La preghiera non isola, ma apre ad una vita pienamente immersa nella comunione della Chiesa. Per questo la scelta del Papa non si può interpretare come una resa:

“Il “sempre” è anche un “per sempre” - non c’è più un ritornare nel privato. La mia decisione di rinunciare all’esercizio attivo del ministero, non revoca questo. Non ritorno alla vita privata, a una vita di viaggi, incontri, ricevimenti, conferenze eccetera. Non abbandono la croce, ma resto in modo nuovo presso il Signore Crocifisso. Non porto più la potestà dell’officio per il governo della Chiesa, ma nel servizio della preghiera resto, per così dire, nel recinto di san Pietro. San Benedetto, il cui nome porto da Papa, mi sarà di grande esempio in questo. Egli ci ha mostrato la via per una vita, che, attiva o passiva, appartiene totalmente all’opera di Dio”.

La rinuncia al ministero petrino, pronunciata l’11 febbraio, festa della Madonna di Lourdes, pone sotto il sigillo di Maria la decisione del papa, nato il 16 aprile, giorno in cui si celebra Santa Bernadette Soubirous.

“Nel giorno del mio compleanno e del mio Battesimo, il 16 aprile, - precisava il Papa nell’omelia per la Messa in occasione del suo 85° compleanno - la liturgia della Chiesa ha posto tre segnavia che mi indicano dove porta la strada e che mi aiutano a trovarla. In primo luogo, c’è la memoria di santa Bernadette Soubirous, la veggente di Lourdes; poi, c’è uno dei Santi più particolari della storia della Chiesa, Benedetto Giuseppe Labre; e poi, soprattutto, c’è il fatto che questo giorno è sempre immerso nel Mistero Pasquale, nel Mistero della Croce e della Risurrezione, e nell’anno della mia nascita è stato espresso in modo particolare: era il Sabato Santo, il giorno del silenzio di Dio, dell’apparente assenza, della morte di Dio, ma anche il giorno nel quale si annunciava la Risurrezione”.

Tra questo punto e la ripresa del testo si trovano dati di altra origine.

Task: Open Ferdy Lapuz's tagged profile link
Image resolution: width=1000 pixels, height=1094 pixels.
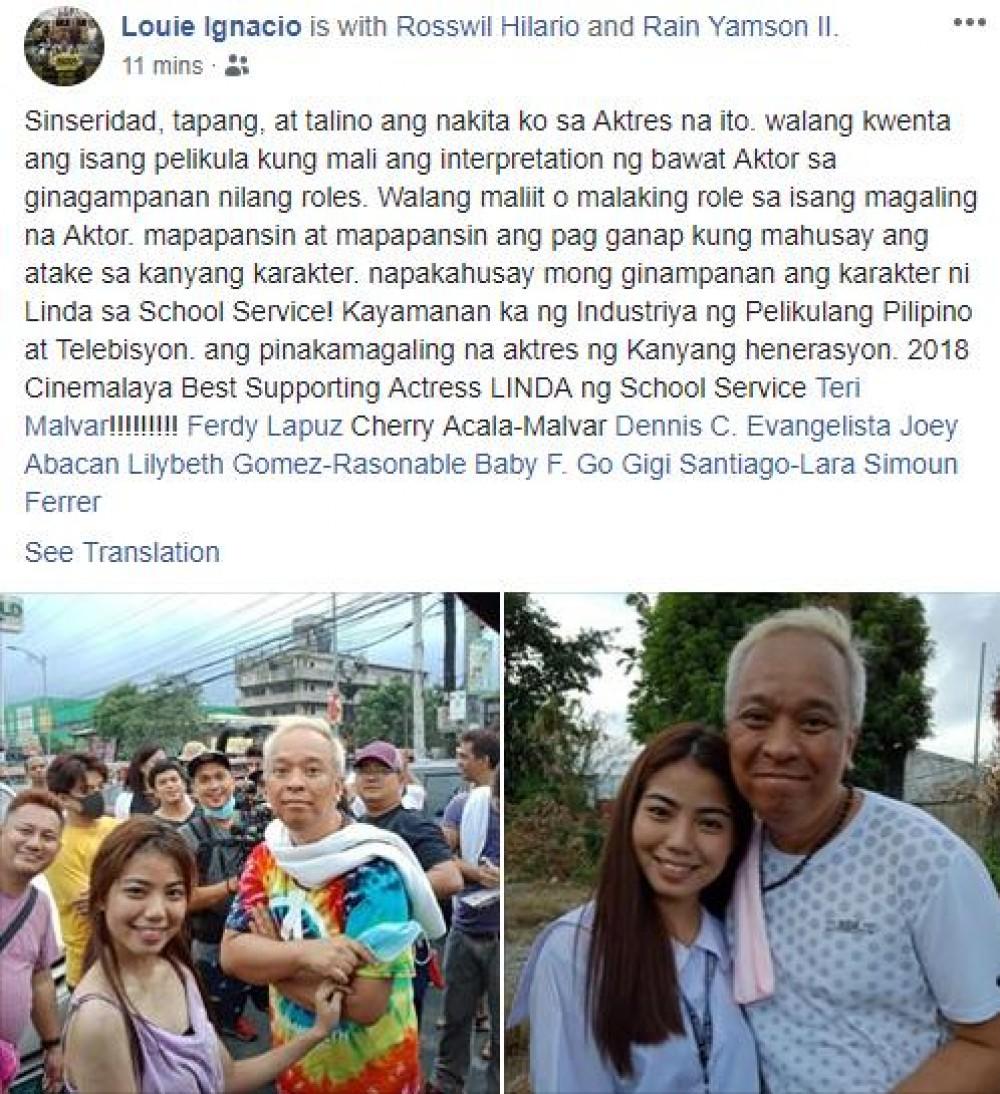Action: [x=265, y=426]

Può così chiudere questa piccola antologia un passaggio dell’omelia pronunciata il 14 settembre 2008 a Lourdes:

“è significativo che, al momento della prima apparizione a Bernadette, Maria introduca il suo incontro col segno della Croce. Più che un semplice segno, è un’iniziazione ai misteri della fede che Bernadette riceve da Maria. Il segno della Croce è in qualche modo la sintesi della nostra fede, perché ci dice quanto Dio ci ha amati; ci dice che, nel mondo, c’è un amore più forte della morte, più forte delle nostre debolezze e dei nostri peccati. La potenza dell’amore è più forte del male che ci minaccia. È questo mistero dell’universalità dell’amore di Dio per gli uomini che Maria è venuta a rivelare qui, a Lourdes. Essa invita tutti gli uomini di buona volontà, tutti coloro che soffrono nel cuore o nel corpo, ad alzare gli occhi verso la Croce di Gesù per trovarvi la sorgente della vita, la sorgente della salvezza”.